Dylan smiled and then reached for Apple, who was rousing and just as confused as Emily. The paramedics placed her in Dylan’s lap, and my son put a comforting hand on her, resting his head against my arm. “Is Gina going to be okay?”
“I don’t know. I hope so.”
“Are we moving again?”
I winced when Jackie inserted the catheter into my vein. “Yes.”
“Are we going back to our old house?”
“I don’t know. We’ll ask Daddy when we see him, okay? And you can tell him how brave you were.”
Dylan grinned, nestled against me and then put his free arm around his sister. “Just like Daddy.”
“Exactly like Daddy,” I said, letting my head fall back against the wall.
Day 5,106
chapter twenty-nine.
Kitsch
The sun had just begun to peek through the blinds, casting long, rectangular bars of light on the wall behind my beautiful, sleeping wife. A few minutes from that moment, the light would drift down to her closed eyelids, and she would open those big, green eyes and smile at me.

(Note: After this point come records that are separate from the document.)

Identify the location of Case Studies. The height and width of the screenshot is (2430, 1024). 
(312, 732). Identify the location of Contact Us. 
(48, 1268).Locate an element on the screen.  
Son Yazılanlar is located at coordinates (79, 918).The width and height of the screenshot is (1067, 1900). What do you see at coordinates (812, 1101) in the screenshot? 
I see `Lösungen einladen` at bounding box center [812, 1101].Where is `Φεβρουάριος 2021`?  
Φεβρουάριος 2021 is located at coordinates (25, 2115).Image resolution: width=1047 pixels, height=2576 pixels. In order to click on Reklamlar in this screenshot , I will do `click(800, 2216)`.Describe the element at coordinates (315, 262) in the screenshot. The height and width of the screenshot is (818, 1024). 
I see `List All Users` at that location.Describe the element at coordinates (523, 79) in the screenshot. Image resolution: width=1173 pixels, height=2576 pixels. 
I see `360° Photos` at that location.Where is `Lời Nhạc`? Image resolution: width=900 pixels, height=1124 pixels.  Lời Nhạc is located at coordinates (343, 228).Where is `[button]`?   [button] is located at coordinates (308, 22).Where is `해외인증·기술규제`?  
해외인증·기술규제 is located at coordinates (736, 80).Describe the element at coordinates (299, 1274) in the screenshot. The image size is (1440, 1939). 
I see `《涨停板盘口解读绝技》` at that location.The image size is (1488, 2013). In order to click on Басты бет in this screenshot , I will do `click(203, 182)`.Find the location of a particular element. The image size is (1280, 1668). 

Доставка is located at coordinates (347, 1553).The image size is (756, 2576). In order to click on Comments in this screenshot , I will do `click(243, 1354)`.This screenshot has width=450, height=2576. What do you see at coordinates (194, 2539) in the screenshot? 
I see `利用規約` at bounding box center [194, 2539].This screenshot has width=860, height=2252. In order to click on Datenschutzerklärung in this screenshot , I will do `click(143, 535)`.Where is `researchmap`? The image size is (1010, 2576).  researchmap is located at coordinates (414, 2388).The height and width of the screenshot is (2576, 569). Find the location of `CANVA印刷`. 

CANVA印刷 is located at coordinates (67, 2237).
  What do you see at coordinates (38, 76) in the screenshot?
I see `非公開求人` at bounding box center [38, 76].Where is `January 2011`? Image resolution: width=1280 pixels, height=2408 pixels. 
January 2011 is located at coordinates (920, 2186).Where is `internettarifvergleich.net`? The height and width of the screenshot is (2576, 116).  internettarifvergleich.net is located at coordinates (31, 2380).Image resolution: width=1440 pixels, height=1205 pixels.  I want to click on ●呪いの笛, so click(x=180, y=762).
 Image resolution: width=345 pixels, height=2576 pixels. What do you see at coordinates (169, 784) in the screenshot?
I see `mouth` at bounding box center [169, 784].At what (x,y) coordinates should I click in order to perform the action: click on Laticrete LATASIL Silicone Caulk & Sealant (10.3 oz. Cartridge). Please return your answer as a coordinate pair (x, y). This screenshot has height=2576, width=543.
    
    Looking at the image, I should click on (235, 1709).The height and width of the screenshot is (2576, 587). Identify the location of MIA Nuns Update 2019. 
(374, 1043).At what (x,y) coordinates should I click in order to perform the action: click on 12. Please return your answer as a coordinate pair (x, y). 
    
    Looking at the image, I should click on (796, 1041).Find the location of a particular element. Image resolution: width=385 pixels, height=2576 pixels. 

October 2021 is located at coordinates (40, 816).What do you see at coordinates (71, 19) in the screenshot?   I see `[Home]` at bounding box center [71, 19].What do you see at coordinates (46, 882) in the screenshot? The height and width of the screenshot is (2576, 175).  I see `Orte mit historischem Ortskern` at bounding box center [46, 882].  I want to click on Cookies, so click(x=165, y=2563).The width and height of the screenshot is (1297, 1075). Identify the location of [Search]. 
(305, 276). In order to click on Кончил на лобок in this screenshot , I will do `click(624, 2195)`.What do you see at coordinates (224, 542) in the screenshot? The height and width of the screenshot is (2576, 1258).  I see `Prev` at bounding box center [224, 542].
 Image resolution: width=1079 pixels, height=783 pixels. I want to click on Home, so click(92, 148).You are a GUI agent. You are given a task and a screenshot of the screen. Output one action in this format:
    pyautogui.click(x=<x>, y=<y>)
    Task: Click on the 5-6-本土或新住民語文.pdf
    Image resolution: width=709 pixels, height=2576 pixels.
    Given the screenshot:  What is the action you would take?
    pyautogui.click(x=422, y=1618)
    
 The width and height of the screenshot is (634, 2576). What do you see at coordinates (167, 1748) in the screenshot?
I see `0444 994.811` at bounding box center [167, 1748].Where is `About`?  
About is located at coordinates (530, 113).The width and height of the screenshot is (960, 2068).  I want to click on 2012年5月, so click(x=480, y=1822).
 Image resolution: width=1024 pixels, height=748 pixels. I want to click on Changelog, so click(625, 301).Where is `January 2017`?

We’d only been in Colorado for a week, but it had taken me more than a month to talk Mack into going. We’d been staying in various hotels for months in Missouri, Arkansas, Louisiana, Texas, the Oklahoma panhandle, then New Mexico, edging closer to Colorado once Trex asked me to join the rest of the team for a new security gig at the Cheyenne Mountain Complex in Colorado Springs. Mack knew what I was doing each time I pushed for a new location. Sure, it was for safety, but every time I suggested moving farther west, a knowing grin would spread across her face.